> _WHAT YOU HAVE TO DO_: Every entry that follows should be output again, word for word.

-=-=-

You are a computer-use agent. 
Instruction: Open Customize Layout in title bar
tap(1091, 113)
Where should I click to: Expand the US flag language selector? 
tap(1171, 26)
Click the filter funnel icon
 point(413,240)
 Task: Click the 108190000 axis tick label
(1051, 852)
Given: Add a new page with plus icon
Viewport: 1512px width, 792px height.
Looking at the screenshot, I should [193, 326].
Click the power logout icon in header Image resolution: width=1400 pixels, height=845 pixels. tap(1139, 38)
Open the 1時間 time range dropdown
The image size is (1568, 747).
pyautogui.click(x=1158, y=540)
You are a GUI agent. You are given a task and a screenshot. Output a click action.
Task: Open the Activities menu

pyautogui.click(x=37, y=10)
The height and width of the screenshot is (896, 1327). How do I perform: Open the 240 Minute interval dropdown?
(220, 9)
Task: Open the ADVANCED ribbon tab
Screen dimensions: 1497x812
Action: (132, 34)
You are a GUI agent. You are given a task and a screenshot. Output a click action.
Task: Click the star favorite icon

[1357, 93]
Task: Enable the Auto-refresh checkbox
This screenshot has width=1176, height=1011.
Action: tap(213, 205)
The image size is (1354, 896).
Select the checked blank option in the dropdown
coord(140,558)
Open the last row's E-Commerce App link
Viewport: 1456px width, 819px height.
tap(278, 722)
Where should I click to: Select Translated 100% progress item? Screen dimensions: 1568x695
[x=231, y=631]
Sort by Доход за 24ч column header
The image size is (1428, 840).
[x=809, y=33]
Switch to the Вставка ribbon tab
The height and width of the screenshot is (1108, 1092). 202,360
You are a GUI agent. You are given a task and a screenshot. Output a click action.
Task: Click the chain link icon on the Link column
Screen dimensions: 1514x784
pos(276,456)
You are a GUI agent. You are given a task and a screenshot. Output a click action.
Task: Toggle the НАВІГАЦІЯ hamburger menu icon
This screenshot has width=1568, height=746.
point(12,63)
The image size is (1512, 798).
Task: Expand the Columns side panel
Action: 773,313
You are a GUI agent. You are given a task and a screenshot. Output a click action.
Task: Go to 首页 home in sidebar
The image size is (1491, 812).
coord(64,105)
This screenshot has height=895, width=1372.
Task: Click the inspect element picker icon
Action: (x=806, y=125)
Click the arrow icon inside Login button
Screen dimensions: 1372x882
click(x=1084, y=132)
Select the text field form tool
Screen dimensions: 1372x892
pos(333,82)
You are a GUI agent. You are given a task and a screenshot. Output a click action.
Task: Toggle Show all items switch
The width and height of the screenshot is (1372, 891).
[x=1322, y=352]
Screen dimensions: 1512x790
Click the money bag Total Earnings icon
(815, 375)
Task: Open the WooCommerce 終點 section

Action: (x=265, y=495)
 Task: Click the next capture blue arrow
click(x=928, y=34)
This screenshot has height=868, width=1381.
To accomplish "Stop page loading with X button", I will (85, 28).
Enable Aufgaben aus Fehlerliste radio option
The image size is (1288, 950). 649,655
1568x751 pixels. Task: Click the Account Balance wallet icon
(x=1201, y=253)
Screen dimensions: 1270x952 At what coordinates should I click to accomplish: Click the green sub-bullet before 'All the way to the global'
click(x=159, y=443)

-=-=-

> _RESULT FOR THIS TASK_:
You are a computer-use agent. 
Instruction: Open Customize Layout in title bar
tap(1091, 113)
Where should I click to: Expand the US flag language selector? 
tap(1171, 26)
Click the filter funnel icon
 point(413,240)
 Task: Click the 108190000 axis tick label
(1051, 852)
Given: Add a new page with plus icon
Viewport: 1512px width, 792px height.
Looking at the screenshot, I should [193, 326].
Click the power logout icon in header Image resolution: width=1400 pixels, height=845 pixels. tap(1139, 38)
Open the 1時間 time range dropdown
The image size is (1568, 747).
pyautogui.click(x=1158, y=540)
You are a GUI agent. You are given a task and a screenshot. Output a click action.
Task: Open the Activities menu

pyautogui.click(x=37, y=10)
The height and width of the screenshot is (896, 1327). How do I perform: Open the 240 Minute interval dropdown?
(220, 9)
Task: Open the ADVANCED ribbon tab
Screen dimensions: 1497x812
Action: (132, 34)
You are a GUI agent. You are given a task and a screenshot. Output a click action.
Task: Click the star favorite icon

[1357, 93]
Task: Enable the Auto-refresh checkbox
This screenshot has width=1176, height=1011.
Action: tap(213, 205)
The image size is (1354, 896).
Select the checked blank option in the dropdown
coord(140,558)
Open the last row's E-Commerce App link
Viewport: 1456px width, 819px height.
tap(278, 722)
Where should I click to: Select Translated 100% progress item? Screen dimensions: 1568x695
[x=231, y=631]
Sort by Доход за 24ч column header
The image size is (1428, 840).
[x=809, y=33]
Switch to the Вставка ribbon tab
The height and width of the screenshot is (1108, 1092). 202,360
You are a GUI agent. You are given a task and a screenshot. Output a click action.
Task: Click the chain link icon on the Link column
Screen dimensions: 1514x784
pos(276,456)
You are a GUI agent. You are given a task and a screenshot. Output a click action.
Task: Toggle the НАВІГАЦІЯ hamburger menu icon
This screenshot has width=1568, height=746.
point(12,63)
The image size is (1512, 798).
Task: Expand the Columns side panel
Action: 773,313
You are a GUI agent. You are given a task and a screenshot. Output a click action.
Task: Go to 首页 home in sidebar
The image size is (1491, 812).
coord(64,105)
This screenshot has height=895, width=1372.
Task: Click the inspect element picker icon
Action: (x=806, y=125)
Click the arrow icon inside Login button
Screen dimensions: 1372x882
click(x=1084, y=132)
Select the text field form tool
Screen dimensions: 1372x892
pos(333,82)
You are a GUI agent. You are given a task and a screenshot. Output a click action.
Task: Toggle Show all items switch
The width and height of the screenshot is (1372, 891).
[x=1322, y=352]
Screen dimensions: 1512x790
Click the money bag Total Earnings icon
(815, 375)
Task: Open the WooCommerce 終點 section

Action: (x=265, y=495)
 Task: Click the next capture blue arrow
click(x=928, y=34)
This screenshot has height=868, width=1381.
To accomplish "Stop page loading with X button", I will (85, 28).
Enable Aufgaben aus Fehlerliste radio option
The image size is (1288, 950). 649,655
1568x751 pixels. Task: Click the Account Balance wallet icon
(x=1201, y=253)
Screen dimensions: 1270x952 At what coordinates should I click to accomplish: Click the green sub-bullet before 'All the way to the global'
click(x=159, y=443)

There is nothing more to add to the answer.